# Data extracts:
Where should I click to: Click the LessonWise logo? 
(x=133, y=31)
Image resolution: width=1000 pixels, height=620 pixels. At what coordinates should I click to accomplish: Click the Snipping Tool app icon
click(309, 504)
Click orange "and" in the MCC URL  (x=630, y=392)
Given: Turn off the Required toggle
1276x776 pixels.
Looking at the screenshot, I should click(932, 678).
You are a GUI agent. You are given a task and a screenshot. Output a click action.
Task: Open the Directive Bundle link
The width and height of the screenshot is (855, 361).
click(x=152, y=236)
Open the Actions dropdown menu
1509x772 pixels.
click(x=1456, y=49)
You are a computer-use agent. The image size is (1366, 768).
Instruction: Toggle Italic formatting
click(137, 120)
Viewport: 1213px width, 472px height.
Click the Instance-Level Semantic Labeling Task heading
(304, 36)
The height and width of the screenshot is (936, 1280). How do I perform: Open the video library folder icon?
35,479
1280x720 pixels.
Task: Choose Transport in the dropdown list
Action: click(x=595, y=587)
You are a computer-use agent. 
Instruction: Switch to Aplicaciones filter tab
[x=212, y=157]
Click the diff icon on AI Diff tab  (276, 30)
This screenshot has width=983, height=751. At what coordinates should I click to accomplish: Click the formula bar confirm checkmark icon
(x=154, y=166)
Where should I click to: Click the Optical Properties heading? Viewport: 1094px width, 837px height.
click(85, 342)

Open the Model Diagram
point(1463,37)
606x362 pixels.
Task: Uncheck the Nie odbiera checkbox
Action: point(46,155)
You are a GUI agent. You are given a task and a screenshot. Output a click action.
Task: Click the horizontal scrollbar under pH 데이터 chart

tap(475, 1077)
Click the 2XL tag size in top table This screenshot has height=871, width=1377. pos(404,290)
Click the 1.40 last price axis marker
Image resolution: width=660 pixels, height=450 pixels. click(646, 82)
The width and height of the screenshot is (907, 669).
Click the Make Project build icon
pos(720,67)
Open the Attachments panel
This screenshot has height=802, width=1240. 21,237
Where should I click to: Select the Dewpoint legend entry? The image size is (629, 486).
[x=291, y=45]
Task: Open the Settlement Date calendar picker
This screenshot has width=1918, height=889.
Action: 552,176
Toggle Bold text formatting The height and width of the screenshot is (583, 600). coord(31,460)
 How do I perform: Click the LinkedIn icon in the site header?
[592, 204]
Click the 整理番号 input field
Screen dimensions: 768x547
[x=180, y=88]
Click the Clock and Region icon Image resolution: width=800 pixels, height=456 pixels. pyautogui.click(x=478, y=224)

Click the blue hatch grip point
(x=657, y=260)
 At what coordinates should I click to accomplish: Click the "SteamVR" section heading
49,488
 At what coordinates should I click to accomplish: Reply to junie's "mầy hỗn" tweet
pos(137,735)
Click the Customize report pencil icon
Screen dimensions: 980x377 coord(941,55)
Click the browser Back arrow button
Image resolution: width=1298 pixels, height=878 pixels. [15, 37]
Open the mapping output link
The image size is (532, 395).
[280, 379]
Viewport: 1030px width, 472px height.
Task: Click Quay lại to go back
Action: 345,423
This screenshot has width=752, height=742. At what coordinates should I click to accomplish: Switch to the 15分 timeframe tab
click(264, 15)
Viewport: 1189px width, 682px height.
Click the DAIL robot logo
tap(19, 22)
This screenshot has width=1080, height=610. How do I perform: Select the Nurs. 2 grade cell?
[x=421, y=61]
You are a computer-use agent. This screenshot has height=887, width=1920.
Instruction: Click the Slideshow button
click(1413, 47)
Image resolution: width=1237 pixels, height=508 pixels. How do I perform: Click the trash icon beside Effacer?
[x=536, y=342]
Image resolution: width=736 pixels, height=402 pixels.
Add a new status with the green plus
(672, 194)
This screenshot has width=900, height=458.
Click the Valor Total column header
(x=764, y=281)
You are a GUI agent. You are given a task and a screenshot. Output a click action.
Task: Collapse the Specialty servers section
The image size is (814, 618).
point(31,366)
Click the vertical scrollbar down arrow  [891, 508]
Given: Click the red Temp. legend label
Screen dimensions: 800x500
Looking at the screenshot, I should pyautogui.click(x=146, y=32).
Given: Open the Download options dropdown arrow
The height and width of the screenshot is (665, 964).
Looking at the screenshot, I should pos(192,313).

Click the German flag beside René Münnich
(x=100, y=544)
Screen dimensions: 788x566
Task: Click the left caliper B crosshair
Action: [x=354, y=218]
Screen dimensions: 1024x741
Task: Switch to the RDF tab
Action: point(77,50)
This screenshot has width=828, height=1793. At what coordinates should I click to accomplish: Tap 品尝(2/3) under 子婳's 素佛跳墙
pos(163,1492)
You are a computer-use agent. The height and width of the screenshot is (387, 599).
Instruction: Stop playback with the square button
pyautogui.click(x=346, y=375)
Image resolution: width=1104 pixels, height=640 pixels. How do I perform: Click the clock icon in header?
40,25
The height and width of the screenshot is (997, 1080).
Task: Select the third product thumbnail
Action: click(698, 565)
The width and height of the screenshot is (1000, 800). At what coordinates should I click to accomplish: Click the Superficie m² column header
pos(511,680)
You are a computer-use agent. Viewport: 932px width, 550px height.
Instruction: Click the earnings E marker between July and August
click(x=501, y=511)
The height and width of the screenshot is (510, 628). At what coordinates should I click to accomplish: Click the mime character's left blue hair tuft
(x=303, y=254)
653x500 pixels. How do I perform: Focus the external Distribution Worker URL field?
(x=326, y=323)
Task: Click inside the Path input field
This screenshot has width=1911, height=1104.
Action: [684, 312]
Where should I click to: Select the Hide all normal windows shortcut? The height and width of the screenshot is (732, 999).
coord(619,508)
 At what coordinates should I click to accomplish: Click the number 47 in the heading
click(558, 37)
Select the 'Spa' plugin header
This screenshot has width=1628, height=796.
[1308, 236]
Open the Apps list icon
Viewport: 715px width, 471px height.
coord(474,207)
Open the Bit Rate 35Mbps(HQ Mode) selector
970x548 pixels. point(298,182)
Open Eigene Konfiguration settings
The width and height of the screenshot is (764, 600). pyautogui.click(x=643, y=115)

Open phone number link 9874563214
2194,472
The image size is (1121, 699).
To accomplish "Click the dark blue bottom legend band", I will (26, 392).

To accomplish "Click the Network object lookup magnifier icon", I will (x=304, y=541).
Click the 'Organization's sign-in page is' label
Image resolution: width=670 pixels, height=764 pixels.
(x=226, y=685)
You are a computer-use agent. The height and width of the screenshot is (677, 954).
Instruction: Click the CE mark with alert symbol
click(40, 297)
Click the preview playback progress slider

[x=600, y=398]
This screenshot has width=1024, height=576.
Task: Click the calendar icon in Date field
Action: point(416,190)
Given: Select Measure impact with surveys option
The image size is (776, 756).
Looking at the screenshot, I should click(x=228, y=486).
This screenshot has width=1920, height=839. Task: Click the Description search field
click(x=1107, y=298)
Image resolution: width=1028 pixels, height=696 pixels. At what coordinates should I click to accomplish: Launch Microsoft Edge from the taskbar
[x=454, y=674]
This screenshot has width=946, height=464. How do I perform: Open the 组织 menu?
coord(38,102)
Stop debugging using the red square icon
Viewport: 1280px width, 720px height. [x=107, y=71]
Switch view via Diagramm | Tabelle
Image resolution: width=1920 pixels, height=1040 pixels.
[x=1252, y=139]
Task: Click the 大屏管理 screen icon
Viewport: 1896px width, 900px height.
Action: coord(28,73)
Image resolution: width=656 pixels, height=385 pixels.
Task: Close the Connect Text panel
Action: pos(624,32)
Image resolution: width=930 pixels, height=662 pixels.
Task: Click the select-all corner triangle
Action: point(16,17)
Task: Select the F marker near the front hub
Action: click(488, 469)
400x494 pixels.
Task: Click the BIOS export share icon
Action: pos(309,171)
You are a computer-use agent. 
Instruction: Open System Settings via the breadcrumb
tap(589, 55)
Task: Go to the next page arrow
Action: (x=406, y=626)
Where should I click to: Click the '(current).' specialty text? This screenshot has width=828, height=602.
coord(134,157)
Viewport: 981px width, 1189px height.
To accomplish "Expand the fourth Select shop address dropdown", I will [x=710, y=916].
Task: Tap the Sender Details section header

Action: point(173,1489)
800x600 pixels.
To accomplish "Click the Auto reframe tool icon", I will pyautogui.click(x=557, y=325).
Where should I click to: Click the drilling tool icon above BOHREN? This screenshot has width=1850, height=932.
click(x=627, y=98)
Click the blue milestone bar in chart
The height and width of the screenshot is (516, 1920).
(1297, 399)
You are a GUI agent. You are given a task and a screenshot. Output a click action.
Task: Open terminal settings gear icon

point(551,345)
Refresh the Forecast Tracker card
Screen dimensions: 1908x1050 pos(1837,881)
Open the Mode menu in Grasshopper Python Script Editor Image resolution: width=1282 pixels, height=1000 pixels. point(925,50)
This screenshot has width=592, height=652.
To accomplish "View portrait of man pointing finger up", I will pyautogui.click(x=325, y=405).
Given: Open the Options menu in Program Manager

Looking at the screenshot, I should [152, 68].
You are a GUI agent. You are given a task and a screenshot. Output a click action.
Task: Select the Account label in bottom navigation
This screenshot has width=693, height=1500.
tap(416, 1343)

# Task objective:
Among the records above, extract exactly the lines from the line with "the MCC URL" to the line with "Task: Open the Directive Bundle link", both lines included, and leave out the rest.

# Solution to this exercise:
Click orange "and" in the MCC URL  (x=630, y=392)
Given: Turn off the Required toggle
1276x776 pixels.
Looking at the screenshot, I should click(932, 678).
You are a GUI agent. You are given a task and a screenshot. Output a click action.
Task: Open the Directive Bundle link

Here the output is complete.